You are viewing a plain text version of this content. The canonical link for it is here.
Posted to user@cassandra.apache.org by Michal Michalski <mi...@opera.com> on 2013/01/02 15:20:06 UTC

Re: Question on TTLs and Tombstones

Yup, I know it was pretty long mail and it was Christmas time, so I 
thought it might be left without a reply for some time, but as some time 
has passed, I'll try to remind you about my question with additional help:

TL;DR version:

WHEN does Cassandra remove expired (because of TTL) data? Which 
operations cause Cassandra to check for TTL and create Tombstones for 
them if needed? It happens during compaction, for sure. How about scrub, 
repair? Others?

Regards,
Michał

W dniu 28.12.2012 09:08, Michal Michalski pisze:
> Hi,
>
> I have a question regarding TTLs and Tombstones with a pretty long
> scenario + solution question. My first, general question is - when
> Cassandra checks for the TTL (if it expired) and creates the Tombstone
> if needed? I know it happens during compaction, but is this the only
> situation? How about checking it on reads? How about the
> "nodetool-based" actions? Scrub? Repair?
>
> The reason of my question is such scenario - I add the same amount of
> rows to CF every month. All of them have TTL of 6 months - when I add
> data from July, data from January should expire. I do NOT modify these
> data any later. However, because of SizeTiered compaction and large
> SSTables my old data do not expire in terms of disk usage - the're in
> the biggest/oldest SSTable which is not going to be compacted any soon.
> I want to get rid of the data I don't need. So my solution is to perform
> a user defined compaction on the single file that contains the oldest
> data (I make an assumption that in my use case it's the biggest / oldest
> SSTable). It works (at least the first compaction - see below), but I
> want to make sure that I'm right and I understand why it happens ;-)
>
> Heres how I understand how it works (it's December, my oldest data are
> from November, so I want to have nothing older than June):
>
> I have a large SSTable which was compacted in August for the last time
> and it's the oldest SSTable, much larger than the rest, so I can assume
> that it contains:
> (a) some Tombstones for the January data (when it was compacted for the
> last time January was the month to be expired so the Tombstones were
> created) which haven't been removed so far
> (b) some data from February - May which are NOT marked for deletion so
> far because when compaction has occured for the last time they were
> "fresh" enough to stay
> (c) some newer data (June+)
> So I compact it. Tombstones (a) are removed. Expired data (b) are marked
> for deletion by creating Tombstones for them.
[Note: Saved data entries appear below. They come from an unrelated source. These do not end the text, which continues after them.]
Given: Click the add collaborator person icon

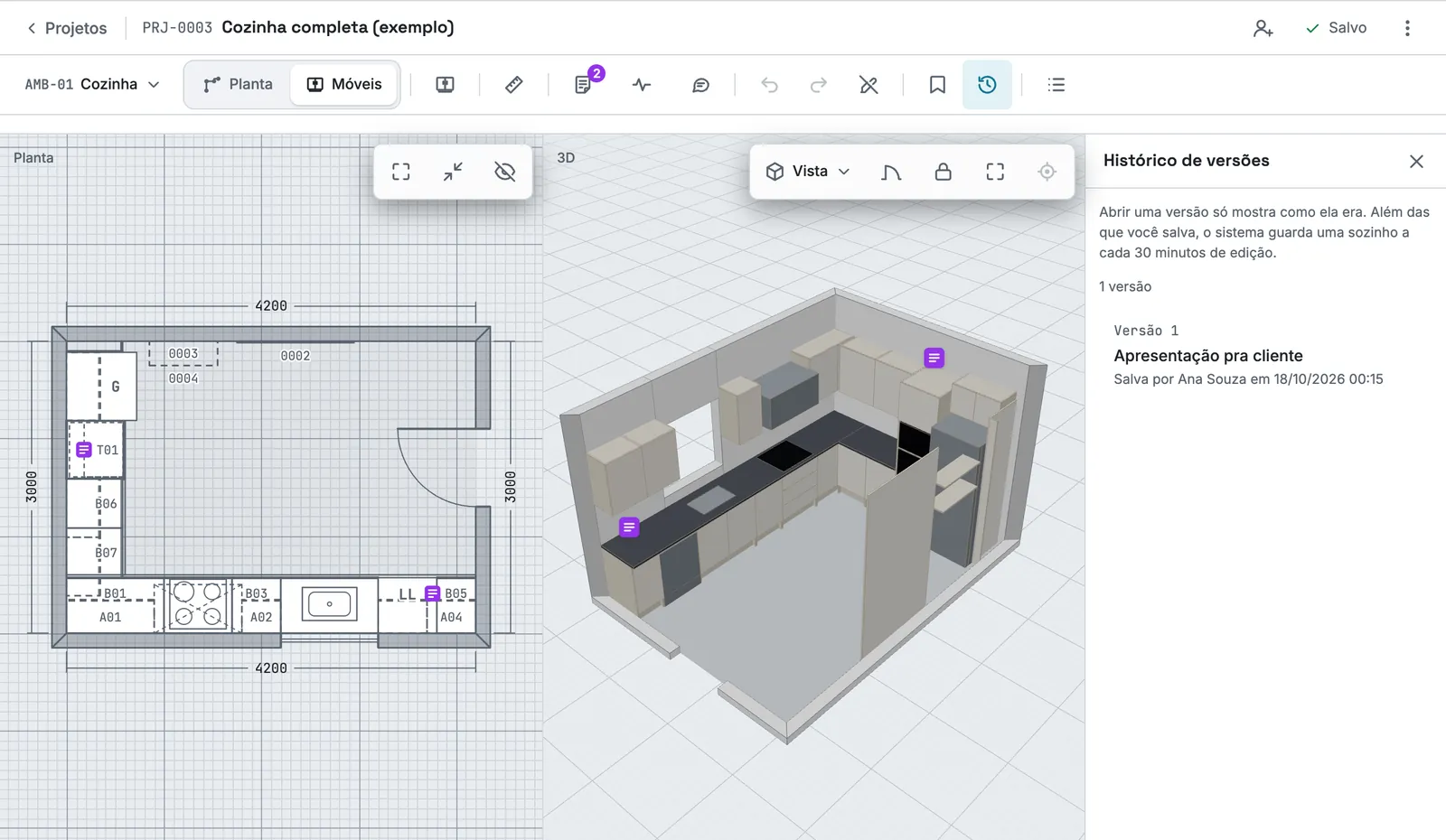Looking at the screenshot, I should point(1263,28).

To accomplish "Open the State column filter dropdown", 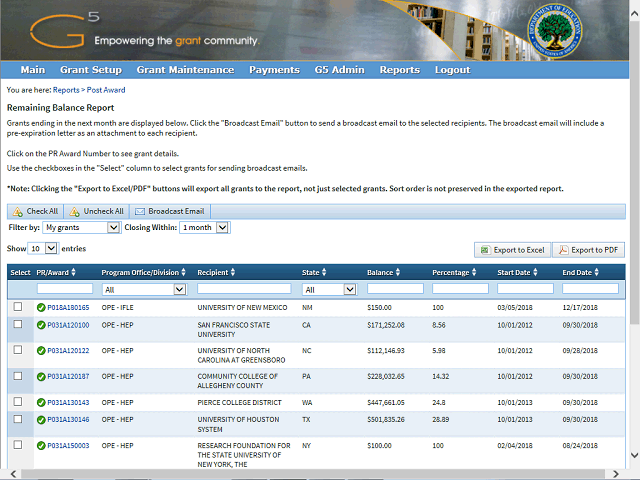I will point(329,289).
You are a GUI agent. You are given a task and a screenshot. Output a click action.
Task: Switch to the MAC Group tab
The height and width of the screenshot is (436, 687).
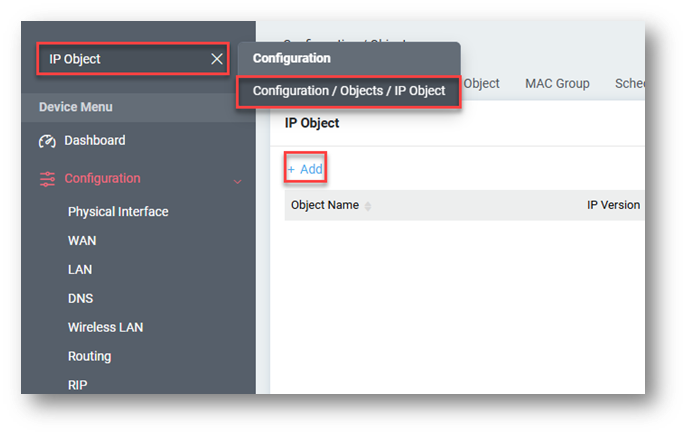pyautogui.click(x=557, y=84)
The rest of data is
> untouched. This reduces the file size by ~10-20%. This is what I checked
> and it worked.
> Then I wait 10 days (gc_grace) and compact it once again. It should
> remove all the Tombstones created during previous compaction, so file
> size should be reduced significantly (let's say it should be like 20% of
> the initial size or so). This is what I wait for.
> Am I right?
>
> How about repair? As compaction is a "per-node" task, I guess I should
> run repair between these two compactions to make sure that Tombstones
> have been transfered to other replicas?
>
> Or maybe - returning to my first question - Cassandra checks TTLs much
> more often (like with every single read?) so they're "spread" among many
> SSTables and they won't get compacted efficiently during compacting the
> oldest SSTable only? Or maybe jobs like scrub check TTLs and create
> Tombstones too? Or repair?
>
> I know that I could check some of these things with new nodetool
> features (like checking % of Tombstones in SSTable), but I run 1.1.1 and
> it's unavailable here. I know that 1.2 (or 1.1.7?) handles Tombstones in
> a better way, but - still - it's not my case unless I upgrade.
>
> Kind regards,
> Michał


Re: Question on TTLs and Tombstones

Posted by Michal Michalski <mi...@opera.com>.
Thanks for your answer. Moreover, the issue you mentioned in the end was 
the answer to the question I was going to ask next ;-)

Regards,
Michał

W dniu 02.01.2013 15:42, Sylvain Lebresne pisze:
>> WHEN does Cassandra remove expired (because of TTL) data?
>
> When a compaction reads an expired column, it removes it and replaces it by
> a tombstone (i.e. a deleted marker). So the first compaction after the
> expiration is what actually removes the data, but it won't reclaim all the
> disk space yet due to the tombstone. Said tombstone then follow the usual
> rules for tombstones. I.e. it will be fully removed by compaction once
> gc_grace seconds after the tombstone creation has elapsed. I note that
> during reads, if a column is expired it is simply ignored by the read, but
> nothing more is done.
>
>> Which operations cause Cassandra to check for TTL and create Tombstones
> for
>> them if needed?
>
> Only compaction does (for the 'create tombstones' part at least I mean).
>   For the rest of the system, an expired column is always handled exactly as
> if it was a tombstone (so reads ignore them, scrub don't care specially
> about them and repair don't do anything special either). I note that for
> repair this could be a source of inconsistency between nodes; see more
> details on https://issues.apache.org/jira/browse/CASSANDRA-4905.
>
> --
> Sylvain
>


Re: Question on TTLs and Tombstones

Posted by Sylvain Lebresne <sy...@datastax.com>.
> WHEN does Cassandra remove expired (because of TTL) data?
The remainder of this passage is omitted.